*Work order*.
The answer should hold only the lines from the one containing "You are a GUI" through the one containing "Instruction: Proceed with the Next button" in the entries below, copied exactly, without pictures.

*Data provided*.
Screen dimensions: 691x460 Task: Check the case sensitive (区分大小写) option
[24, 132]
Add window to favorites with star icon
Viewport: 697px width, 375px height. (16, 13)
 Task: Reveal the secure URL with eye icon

--

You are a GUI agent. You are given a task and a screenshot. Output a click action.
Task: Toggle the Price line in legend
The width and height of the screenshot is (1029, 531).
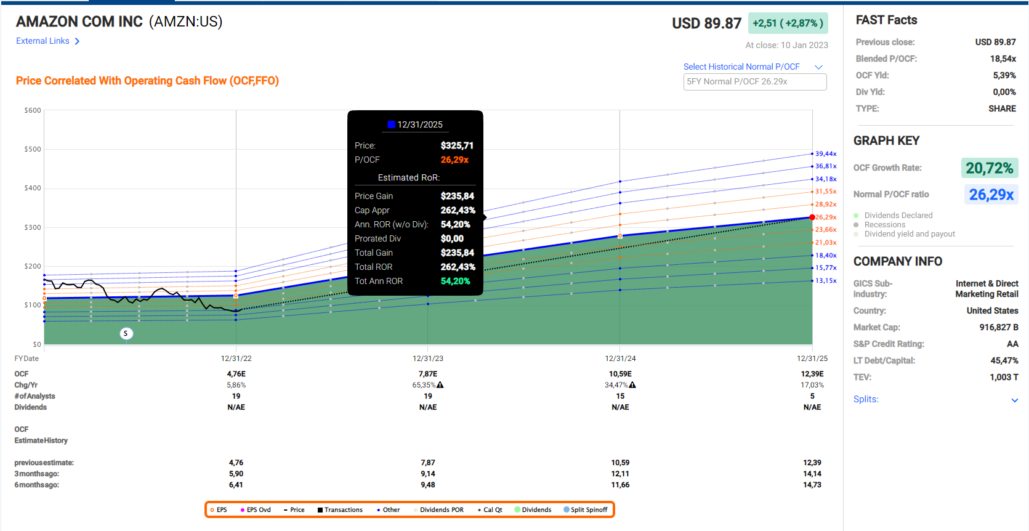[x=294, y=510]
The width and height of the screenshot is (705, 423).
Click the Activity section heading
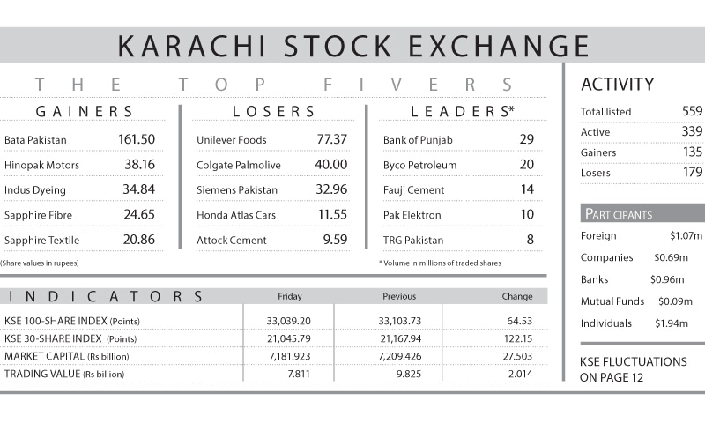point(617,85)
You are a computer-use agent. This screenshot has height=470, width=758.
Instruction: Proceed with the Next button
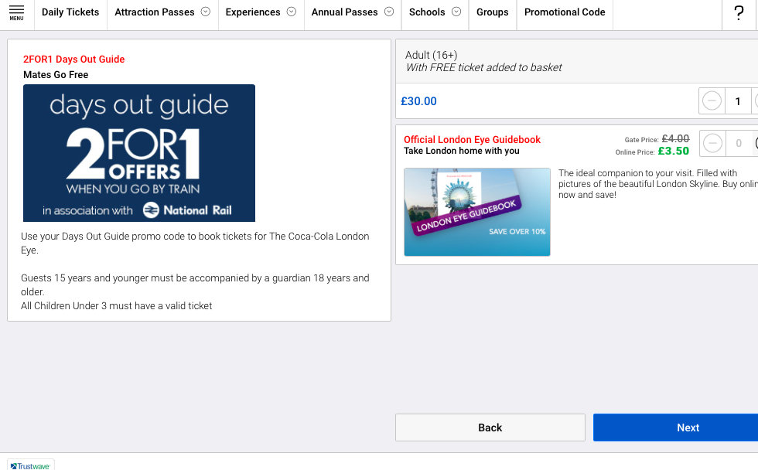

*Expected output*.
You are a GUI agent. You are given a task and a screenshot. Output a click action.
Task: Toggle the Price line in legend
The width and height of the screenshot is (1029, 531).
[x=294, y=510]
The width and height of the screenshot is (705, 423).
Click the Activity section heading
point(617,85)
You are a computer-use agent. This screenshot has height=470, width=758.
Instruction: Proceed with the Next button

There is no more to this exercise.